Jan Bednarek  zastanawiał się nad ostateczną decyzją wyboru drużyny, w której chciałby grać w tym sezonie. Wybór pozostał między dwoma czołowymi klubami Premier League.

Podpis polskiego obrońcy pożądany był zarówno przez Villę, jak i West Ham, a rozmowy trwały do ​​ostatnich godzin, zanim podjął ostateczną decyzję, gdzie spędzi sezon na wypożyczeniu z Southampton.

Dlaczego Bednarek musiał „uwolnić się” od Southampton? Osobiste wyznanie reprezentanta Polski.

„Nie wiem, czy miałem depresję, ale miałem poważny problem.”

Jak dotąd Polak nie otrzymuje zbyt wiele okazji do gry w nowym klubie, jednak potrzebował zmiany otoczenia.

Uważam, że zostając w Southampton byłbym w jeszcze gorszej mentalnej dyspozycji i ta zmiana była dla mnie konieczna. Dla mojego dobra psychicznego nie było innego rozwiązania. Musiało do tego dojść, dojrzałem do tej decyzji. Rozmawiałem z prezesem Southampton i doszliśmy do wniosku, że najlepsze będzie to, żeby zmienić klub – powiedział w wywiadzie udzielonym kanałowi meczyki.pl.

Nie wiem, czy miałem depresję. Miałem problem. Nie było innego rozwiązania i to była decyzja, którą musiałem podjąć. Pracowałem i pracuję z psychologiem i bardzo mi pomógł – dodał.

Czas gry w pierwszej połowie sezonu był koniecznością dla reprezentanta Polski, ponieważ patrzył na wizję powołania na Mistrzostwa Świata, aby reprezentować swoją drużynę narodową. Mimo zaledwie czterech występów w lidze, 26-latek znalazł się w kadrze Polski na wyjazd do Kataru.

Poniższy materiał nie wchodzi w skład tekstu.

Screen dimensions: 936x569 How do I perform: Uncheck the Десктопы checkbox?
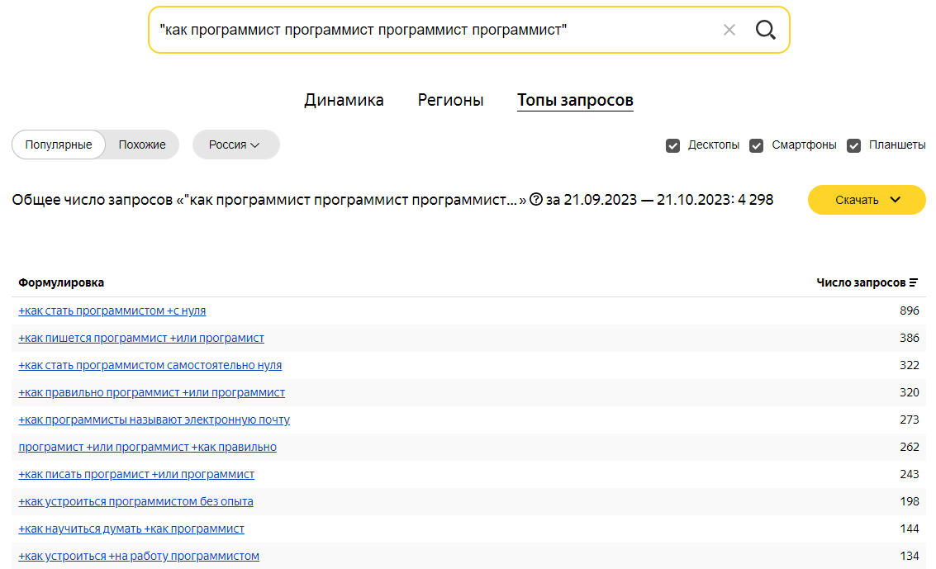672,145
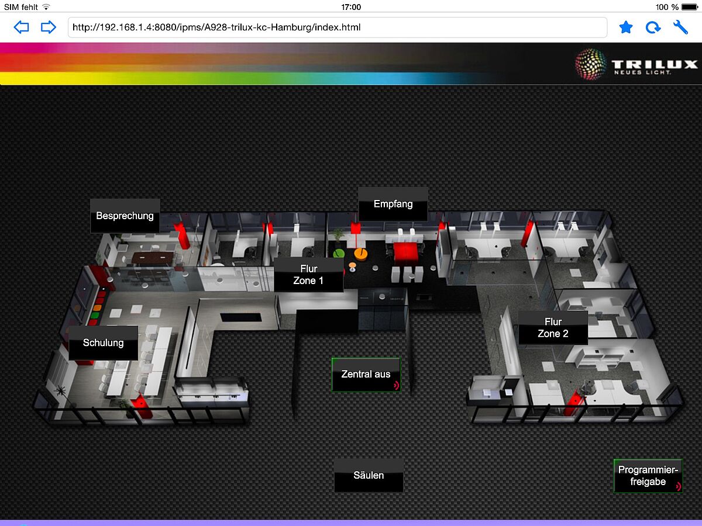The image size is (702, 526).
Task: Open Flur Zone 2 lighting
Action: coord(553,328)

Jego klubowy kolega z drużyny, Matty Cash, również będzie mu towarzyszył w obronie.

Bednarek rozmawiał z Moyesem przed wyborem Villi

Środkowy obrońca wyjawił meczykom.pl: Pamiętam, że zasnąłem o północy i dostałem wiadomość od Tomka Magdziarza (agenta):„Wszystko jest uzgodnione z West Hamem. Idziesz tam jutro o 10 rano”. Wstałem o 8:30 i dostałem kolejną wiadomość: „Musimy chwilę poczekać. Negocjują z Southampton”. 10:00 wciąż nie było żadnych informacji. Dzwonię do prezydenta Southampton, a on mówi: „Słuchaj, przyjęliśmy obie oferty. Aston Villę i West Ham. To od ciebie zależy, dokąd pójdziesz”.

Bednarek wspomina, że był otwarty na przejście do obydwu klubów, ale wybrał ten, który wykazywał większe zainteresowanie

Siedziałem w szatni Southampton z Jamesem Wardem-Prowse, Theo Walcottem i Willym Caballero. Doświadczeni gracze, którzy widzieli trochę życia. Wspomniałem o moim transferze, a oni powiedzieli, że Aston Villa to świetny klub.

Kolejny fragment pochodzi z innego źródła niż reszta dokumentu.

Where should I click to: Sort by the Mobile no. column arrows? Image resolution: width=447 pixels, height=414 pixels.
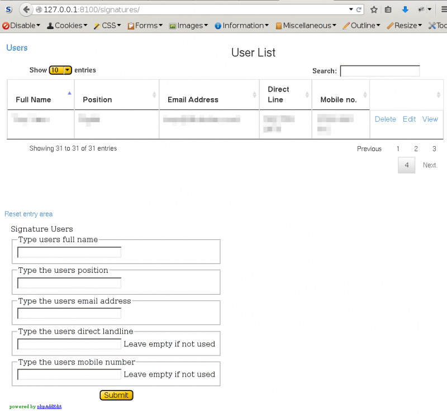click(365, 95)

Pamiętam, jak im powiedziałem; „West Ham mnie chce, ale David Moyes nawet do mnie nie zadzwonił”. Przysięgam, powiedziałem to chłopakom w szatni, a sekundę później telefon od Łukasza Fabiańskiego, który powiedział; „Menedżer chciałby z tobą porozmawiać”. Rozmawiałem z Moyesem i cieszyłem się ich zainteresowaniem. Ale w tym momencie poczułem, że Aston Villa chce mnie bardziej – zakończył Bednarek.